» Try it: Starting at the line with "The image size is (830, 830).", retype each line exactly up to and including the final line of the records below.

Saved data entries
────────────────────

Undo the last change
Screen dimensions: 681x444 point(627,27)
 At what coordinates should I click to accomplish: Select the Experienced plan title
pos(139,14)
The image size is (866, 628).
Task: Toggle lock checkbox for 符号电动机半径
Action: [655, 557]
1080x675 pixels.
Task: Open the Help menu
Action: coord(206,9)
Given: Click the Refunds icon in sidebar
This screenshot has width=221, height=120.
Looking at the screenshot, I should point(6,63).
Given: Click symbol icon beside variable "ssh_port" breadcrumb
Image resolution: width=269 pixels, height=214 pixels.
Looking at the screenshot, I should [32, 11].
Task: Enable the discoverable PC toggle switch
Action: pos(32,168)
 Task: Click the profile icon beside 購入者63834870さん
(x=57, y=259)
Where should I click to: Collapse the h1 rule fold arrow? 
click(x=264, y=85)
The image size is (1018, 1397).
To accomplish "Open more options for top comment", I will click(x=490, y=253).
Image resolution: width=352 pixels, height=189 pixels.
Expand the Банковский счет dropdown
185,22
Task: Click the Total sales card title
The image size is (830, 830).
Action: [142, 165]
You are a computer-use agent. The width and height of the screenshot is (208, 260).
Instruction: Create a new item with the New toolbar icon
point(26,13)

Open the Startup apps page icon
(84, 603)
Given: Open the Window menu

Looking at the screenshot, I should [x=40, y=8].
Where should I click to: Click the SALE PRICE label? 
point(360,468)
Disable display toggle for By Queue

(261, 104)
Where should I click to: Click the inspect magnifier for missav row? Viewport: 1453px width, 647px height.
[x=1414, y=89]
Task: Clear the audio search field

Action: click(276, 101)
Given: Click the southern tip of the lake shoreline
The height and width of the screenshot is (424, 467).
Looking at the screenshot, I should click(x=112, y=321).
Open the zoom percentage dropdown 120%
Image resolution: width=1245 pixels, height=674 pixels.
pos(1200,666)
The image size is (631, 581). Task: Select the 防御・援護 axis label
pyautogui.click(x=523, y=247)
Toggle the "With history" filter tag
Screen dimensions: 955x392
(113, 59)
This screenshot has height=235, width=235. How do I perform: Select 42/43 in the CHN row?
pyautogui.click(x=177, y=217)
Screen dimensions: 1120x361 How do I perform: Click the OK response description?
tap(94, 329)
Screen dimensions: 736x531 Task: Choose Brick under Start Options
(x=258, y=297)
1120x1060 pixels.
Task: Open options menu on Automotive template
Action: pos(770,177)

────────────────────

» The answer:
The image size is (830, 830).
Action: [142, 165]
You are a computer-use agent. The width and height of the screenshot is (208, 260).
Instruction: Create a new item with the New toolbar icon
point(26,13)

Open the Startup apps page icon
(84, 603)
Given: Open the Window menu

Looking at the screenshot, I should [x=40, y=8].
Where should I click to: Click the SALE PRICE label? 
point(360,468)
Disable display toggle for By Queue

(261, 104)
Where should I click to: Click the inspect magnifier for missav row? Viewport: 1453px width, 647px height.
[x=1414, y=89]
Task: Clear the audio search field

Action: click(276, 101)
Given: Click the southern tip of the lake shoreline
The height and width of the screenshot is (424, 467).
Looking at the screenshot, I should click(x=112, y=321).
Open the zoom percentage dropdown 120%
Image resolution: width=1245 pixels, height=674 pixels.
pos(1200,666)
The image size is (631, 581). Task: Select the 防御・援護 axis label
pyautogui.click(x=523, y=247)
Toggle the "With history" filter tag
Screen dimensions: 955x392
(113, 59)
This screenshot has height=235, width=235. How do I perform: Select 42/43 in the CHN row?
pyautogui.click(x=177, y=217)
Screen dimensions: 1120x361 How do I perform: Click the OK response description?
tap(94, 329)
Screen dimensions: 736x531 Task: Choose Brick under Start Options
(x=258, y=297)
1120x1060 pixels.
Task: Open options menu on Automotive template
Action: pos(770,177)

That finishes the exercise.